[]
şu huyumu nasıl aşarım
annem ve babam fark etmiyor asla insanları idare edemiyorum. çıkarım öyle olsa dahi tamam deyip geçip işime geldiği gibi davranamıyorum çünkü çok hiddetleniyorum. düşünüp kendimi yiyorum.
birinin bana kötülüğü dokunuyorsa karşılığını almak zorunda. mesela ben sana gayet saygı çerçevesinde davranıyorum ama sen bana saygısızlık yapıyorsun, iletişimimi kesemeyeceğim birisin, hiç fark etmez. karşılığını görmezden gelinmek olarak, muhatap alınmamak olarak ya da duruma göre değişen şekillerde alacaksın.
diyelim babamla bir süreliğine aynı evde yaşamak zorundayız birkaç ay. bazı hareketleri ve söylemleri var, değiştirmiyor. rahatsız ediyor. hayır abi düzeltecek. ben onunla savaşa giriyorum. bu adamdan adam olmaz bırak kendini yıpratma diyemiyorum.
iş hayatımda da zaman zaman böyleyim. o hareketin karşılığı verilecek. alttan alamıyorum, sinsi bir şekilde kenara yazıp son gülen iyi güler deyip gününün gelmesini bekleyemiyorum. ya da sineye çekip olabilir deyip geçemiyorum. o insan benim sınırıma girdi ve çıkması gerekiyor. onun huyu oymuş, karakteri buymuş gibi bir şeyi kabul edemiyorum. (kendim de kimsenin sınırına girmem.) sanırım ilişkilerde devamlı bir mütekabiliyet beklentisi içindeyim.
ama bu huyum bana zarar veriyor. ben bunu nasıl aşıcam? özellikle de iletişimde kalmak zorunda olduğum zorlu kişilerle?

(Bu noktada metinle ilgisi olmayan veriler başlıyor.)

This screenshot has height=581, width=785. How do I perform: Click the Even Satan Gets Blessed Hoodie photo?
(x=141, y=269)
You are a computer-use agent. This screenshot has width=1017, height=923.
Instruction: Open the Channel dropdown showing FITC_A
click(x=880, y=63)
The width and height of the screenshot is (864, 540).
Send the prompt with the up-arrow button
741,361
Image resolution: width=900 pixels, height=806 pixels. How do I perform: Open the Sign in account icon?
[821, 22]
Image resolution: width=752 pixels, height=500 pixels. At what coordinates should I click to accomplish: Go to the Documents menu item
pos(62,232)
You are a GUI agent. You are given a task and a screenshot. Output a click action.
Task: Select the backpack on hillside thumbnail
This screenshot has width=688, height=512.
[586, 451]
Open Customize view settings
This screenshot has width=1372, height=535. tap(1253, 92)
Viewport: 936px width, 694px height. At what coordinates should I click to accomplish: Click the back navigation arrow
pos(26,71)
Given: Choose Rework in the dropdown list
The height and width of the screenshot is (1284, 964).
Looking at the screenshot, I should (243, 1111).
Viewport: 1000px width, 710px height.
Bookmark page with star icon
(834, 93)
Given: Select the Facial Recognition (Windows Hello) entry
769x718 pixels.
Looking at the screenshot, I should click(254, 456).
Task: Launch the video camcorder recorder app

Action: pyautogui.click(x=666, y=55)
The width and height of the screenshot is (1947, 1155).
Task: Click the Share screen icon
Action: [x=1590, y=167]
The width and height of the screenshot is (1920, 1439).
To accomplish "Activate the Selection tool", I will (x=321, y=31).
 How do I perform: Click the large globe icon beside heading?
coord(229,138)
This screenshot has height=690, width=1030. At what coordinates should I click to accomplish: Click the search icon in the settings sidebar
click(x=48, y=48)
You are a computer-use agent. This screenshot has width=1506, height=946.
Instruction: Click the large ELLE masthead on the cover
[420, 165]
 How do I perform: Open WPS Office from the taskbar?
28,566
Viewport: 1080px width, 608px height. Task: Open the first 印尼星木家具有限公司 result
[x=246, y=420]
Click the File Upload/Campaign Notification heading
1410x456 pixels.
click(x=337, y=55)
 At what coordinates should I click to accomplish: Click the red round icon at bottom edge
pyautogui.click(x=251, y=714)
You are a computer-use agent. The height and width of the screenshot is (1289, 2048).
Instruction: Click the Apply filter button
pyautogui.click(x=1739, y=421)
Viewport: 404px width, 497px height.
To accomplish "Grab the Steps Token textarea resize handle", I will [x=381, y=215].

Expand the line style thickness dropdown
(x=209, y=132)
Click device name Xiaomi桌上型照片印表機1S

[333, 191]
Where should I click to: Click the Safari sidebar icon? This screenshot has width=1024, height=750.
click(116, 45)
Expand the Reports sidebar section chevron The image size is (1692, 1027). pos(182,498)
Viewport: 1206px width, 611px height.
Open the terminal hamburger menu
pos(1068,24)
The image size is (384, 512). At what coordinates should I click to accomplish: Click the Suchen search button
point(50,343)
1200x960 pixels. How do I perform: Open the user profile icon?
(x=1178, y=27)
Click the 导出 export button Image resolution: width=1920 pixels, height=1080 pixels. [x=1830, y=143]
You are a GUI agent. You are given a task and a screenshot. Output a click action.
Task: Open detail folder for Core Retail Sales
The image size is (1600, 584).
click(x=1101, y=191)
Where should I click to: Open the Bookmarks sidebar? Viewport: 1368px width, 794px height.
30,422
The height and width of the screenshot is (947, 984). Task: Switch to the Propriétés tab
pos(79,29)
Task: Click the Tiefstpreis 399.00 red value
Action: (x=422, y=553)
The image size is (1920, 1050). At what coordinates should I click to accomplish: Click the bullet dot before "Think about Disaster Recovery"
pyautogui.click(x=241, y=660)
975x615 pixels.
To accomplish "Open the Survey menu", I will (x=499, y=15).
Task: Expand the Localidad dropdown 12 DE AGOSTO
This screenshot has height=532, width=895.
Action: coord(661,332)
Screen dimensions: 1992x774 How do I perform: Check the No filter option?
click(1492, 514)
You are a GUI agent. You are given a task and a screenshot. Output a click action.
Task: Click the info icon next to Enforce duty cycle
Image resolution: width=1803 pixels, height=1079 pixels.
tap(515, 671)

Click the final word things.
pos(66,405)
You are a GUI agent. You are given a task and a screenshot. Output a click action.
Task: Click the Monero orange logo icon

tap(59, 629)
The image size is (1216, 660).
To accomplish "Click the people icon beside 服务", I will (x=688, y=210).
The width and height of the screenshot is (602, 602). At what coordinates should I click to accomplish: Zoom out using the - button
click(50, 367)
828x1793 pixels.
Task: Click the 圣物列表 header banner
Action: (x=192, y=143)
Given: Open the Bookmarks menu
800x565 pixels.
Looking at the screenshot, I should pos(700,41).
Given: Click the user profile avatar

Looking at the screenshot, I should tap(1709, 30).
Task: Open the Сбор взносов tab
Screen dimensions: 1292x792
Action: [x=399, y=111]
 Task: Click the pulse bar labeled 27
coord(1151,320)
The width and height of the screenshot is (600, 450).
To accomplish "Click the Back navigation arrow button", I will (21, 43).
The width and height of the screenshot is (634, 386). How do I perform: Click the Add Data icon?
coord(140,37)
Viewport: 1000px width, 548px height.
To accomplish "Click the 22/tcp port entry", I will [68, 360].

birinin bana kötülüğü dokunuyorsa karşılığını almak zorunda. mesela ben sana gayet saygı çerçevesinde davranıyorum ama sen bana saygısızlık yapıyorsun, iletişimimi kesemeyeceğim birisin, hiç fark etmez. karşılığını görmezden gelinmek olarak, muhatap alınmamak olarak ya da duruma göre değişen şekillerde alacaksın.
diyelim babamla bir süreliğine aynı evde yaşamak zorundayız birkaç ay. bazı hareketleri ve söylemleri var, değiştirmiyor. rahatsız ediyor. hayır abi düzeltecek. ben onunla savaşa giriyorum. bu adamdan adam olmaz bırak kendini yıpratma diyemiyorum.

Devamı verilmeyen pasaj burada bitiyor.